(Element and text location data)

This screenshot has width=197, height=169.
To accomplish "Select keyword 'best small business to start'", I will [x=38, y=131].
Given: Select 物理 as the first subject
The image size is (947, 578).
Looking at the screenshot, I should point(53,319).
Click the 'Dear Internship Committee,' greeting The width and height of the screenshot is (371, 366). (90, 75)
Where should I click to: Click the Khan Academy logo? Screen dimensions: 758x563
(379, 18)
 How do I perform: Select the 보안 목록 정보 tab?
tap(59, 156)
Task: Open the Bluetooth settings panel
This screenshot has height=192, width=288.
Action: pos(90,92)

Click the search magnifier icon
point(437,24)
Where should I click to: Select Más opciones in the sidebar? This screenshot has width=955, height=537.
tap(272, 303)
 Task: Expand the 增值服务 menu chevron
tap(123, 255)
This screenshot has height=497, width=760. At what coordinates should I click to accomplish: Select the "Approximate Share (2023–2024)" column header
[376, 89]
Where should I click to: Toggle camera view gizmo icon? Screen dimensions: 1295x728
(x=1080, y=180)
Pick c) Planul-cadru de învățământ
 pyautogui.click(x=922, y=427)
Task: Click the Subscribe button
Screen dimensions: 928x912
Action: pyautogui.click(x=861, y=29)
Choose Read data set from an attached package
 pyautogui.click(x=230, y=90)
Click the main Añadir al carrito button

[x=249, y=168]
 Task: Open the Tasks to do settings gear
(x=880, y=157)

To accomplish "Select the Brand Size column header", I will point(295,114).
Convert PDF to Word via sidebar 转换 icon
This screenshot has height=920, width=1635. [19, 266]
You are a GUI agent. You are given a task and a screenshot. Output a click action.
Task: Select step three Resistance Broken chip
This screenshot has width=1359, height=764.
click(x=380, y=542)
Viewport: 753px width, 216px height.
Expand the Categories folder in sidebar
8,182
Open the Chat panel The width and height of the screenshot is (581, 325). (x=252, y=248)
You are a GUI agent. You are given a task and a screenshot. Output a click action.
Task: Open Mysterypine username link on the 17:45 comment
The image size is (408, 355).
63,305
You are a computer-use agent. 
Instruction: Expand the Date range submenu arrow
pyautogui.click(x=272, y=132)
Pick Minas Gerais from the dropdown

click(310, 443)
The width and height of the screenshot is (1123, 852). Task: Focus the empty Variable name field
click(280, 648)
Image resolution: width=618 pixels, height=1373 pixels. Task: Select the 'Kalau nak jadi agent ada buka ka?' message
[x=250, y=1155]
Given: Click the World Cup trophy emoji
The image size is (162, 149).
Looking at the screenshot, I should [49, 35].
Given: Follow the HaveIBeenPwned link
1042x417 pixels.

# The request:
Reproduce every one of the records above word for word, keeping each line as it is.

# Result of this exercise:
This screenshot has width=197, height=169.
To accomplish "Select keyword 'best small business to start'", I will [x=38, y=131].
Given: Select 物理 as the first subject
The image size is (947, 578).
Looking at the screenshot, I should point(53,319).
Click the 'Dear Internship Committee,' greeting The width and height of the screenshot is (371, 366). (90, 75)
Where should I click to: Click the Khan Academy logo? Screen dimensions: 758x563
(379, 18)
 How do I perform: Select the 보안 목록 정보 tab?
tap(59, 156)
Task: Open the Bluetooth settings panel
This screenshot has height=192, width=288.
Action: pos(90,92)

Click the search magnifier icon
point(437,24)
Where should I click to: Select Más opciones in the sidebar? This screenshot has width=955, height=537.
tap(272, 303)
 Task: Expand the 增值服务 menu chevron
tap(123, 255)
This screenshot has height=497, width=760. At what coordinates should I click to accomplish: Select the "Approximate Share (2023–2024)" column header
[376, 89]
Where should I click to: Toggle camera view gizmo icon? Screen dimensions: 1295x728
(x=1080, y=180)
Pick c) Planul-cadru de învățământ
 pyautogui.click(x=922, y=427)
Task: Click the Subscribe button
Screen dimensions: 928x912
Action: pyautogui.click(x=861, y=29)
Choose Read data set from an attached package
 pyautogui.click(x=230, y=90)
Click the main Añadir al carrito button

[x=249, y=168]
 Task: Open the Tasks to do settings gear
(x=880, y=157)

To accomplish "Select the Brand Size column header", I will point(295,114).
Convert PDF to Word via sidebar 转换 icon
This screenshot has height=920, width=1635. [19, 266]
You are a GUI agent. You are given a task and a screenshot. Output a click action.
Task: Select step three Resistance Broken chip
This screenshot has width=1359, height=764.
click(x=380, y=542)
Viewport: 753px width, 216px height.
Expand the Categories folder in sidebar
8,182
Open the Chat panel The width and height of the screenshot is (581, 325). (x=252, y=248)
You are a GUI agent. You are given a task and a screenshot. Output a click action.
Task: Open Mysterypine username link on the 17:45 comment
The image size is (408, 355).
63,305
You are a computer-use agent. 
Instruction: Expand the Date range submenu arrow
pyautogui.click(x=272, y=132)
Pick Minas Gerais from the dropdown

click(310, 443)
The width and height of the screenshot is (1123, 852). Task: Focus the empty Variable name field
click(280, 648)
Image resolution: width=618 pixels, height=1373 pixels. Task: Select the 'Kalau nak jadi agent ada buka ka?' message
[x=250, y=1155]
Given: Click the World Cup trophy emoji
The image size is (162, 149).
Looking at the screenshot, I should [49, 35].
Given: Follow the HaveIBeenPwned link
1042x417 pixels.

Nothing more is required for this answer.